*** Begin section ***
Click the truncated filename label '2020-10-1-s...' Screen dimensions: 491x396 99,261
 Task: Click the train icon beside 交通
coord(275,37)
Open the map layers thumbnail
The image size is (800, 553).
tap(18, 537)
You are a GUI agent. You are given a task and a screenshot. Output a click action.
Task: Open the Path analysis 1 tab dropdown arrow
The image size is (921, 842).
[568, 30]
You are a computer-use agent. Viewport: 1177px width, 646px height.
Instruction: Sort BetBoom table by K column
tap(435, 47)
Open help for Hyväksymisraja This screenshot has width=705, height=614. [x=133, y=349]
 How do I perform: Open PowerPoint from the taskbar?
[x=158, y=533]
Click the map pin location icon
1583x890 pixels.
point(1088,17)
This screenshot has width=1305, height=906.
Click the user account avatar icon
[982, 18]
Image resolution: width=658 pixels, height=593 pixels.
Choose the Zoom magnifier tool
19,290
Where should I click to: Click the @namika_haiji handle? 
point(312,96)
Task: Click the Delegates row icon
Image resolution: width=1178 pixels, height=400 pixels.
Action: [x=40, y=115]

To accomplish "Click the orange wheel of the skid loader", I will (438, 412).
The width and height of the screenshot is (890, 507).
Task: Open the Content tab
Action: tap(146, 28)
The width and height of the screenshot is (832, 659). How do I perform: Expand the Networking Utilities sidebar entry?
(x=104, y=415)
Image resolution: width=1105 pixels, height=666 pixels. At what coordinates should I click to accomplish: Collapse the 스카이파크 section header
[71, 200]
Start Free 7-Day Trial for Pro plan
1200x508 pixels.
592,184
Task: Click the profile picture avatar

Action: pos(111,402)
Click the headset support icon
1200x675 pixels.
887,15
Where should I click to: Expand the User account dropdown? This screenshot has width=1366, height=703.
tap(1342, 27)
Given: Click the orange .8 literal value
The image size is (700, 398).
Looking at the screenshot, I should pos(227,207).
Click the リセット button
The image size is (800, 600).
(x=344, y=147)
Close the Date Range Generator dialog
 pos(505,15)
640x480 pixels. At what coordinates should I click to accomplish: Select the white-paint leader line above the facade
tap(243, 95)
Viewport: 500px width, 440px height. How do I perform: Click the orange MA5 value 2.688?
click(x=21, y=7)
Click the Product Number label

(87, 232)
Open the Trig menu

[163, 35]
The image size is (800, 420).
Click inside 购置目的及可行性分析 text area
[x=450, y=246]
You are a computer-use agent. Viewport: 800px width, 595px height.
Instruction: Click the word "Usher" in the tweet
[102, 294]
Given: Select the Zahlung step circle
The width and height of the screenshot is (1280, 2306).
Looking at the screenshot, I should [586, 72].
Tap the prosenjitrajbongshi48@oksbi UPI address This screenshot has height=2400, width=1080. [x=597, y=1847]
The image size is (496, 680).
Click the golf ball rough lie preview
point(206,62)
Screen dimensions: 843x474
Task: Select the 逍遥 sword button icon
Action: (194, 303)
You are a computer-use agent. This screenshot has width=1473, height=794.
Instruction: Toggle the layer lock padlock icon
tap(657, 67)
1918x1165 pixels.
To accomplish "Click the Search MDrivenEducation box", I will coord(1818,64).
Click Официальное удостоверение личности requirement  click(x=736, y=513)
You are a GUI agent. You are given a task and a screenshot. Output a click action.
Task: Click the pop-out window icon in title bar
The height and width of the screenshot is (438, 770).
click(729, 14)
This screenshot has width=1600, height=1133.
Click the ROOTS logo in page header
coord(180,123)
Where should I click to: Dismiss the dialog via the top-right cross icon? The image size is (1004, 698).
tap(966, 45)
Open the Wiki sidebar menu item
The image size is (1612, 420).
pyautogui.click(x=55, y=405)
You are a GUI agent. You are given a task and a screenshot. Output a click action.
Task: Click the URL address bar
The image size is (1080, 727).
*** End section ***
## [WHAT TO PRODUCE]
Proceeding from the line containing "This screenshot has width=1305, height=906." through the line containing "Task: Click the Delegates row icon", transcribe the lines above exactly, both end lines included.

## [ANSWER SECTION]
This screenshot has width=1305, height=906.
Click the user account avatar icon
[982, 18]
Image resolution: width=658 pixels, height=593 pixels.
Choose the Zoom magnifier tool
19,290
Where should I click to: Click the @namika_haiji handle? 
point(312,96)
Task: Click the Delegates row icon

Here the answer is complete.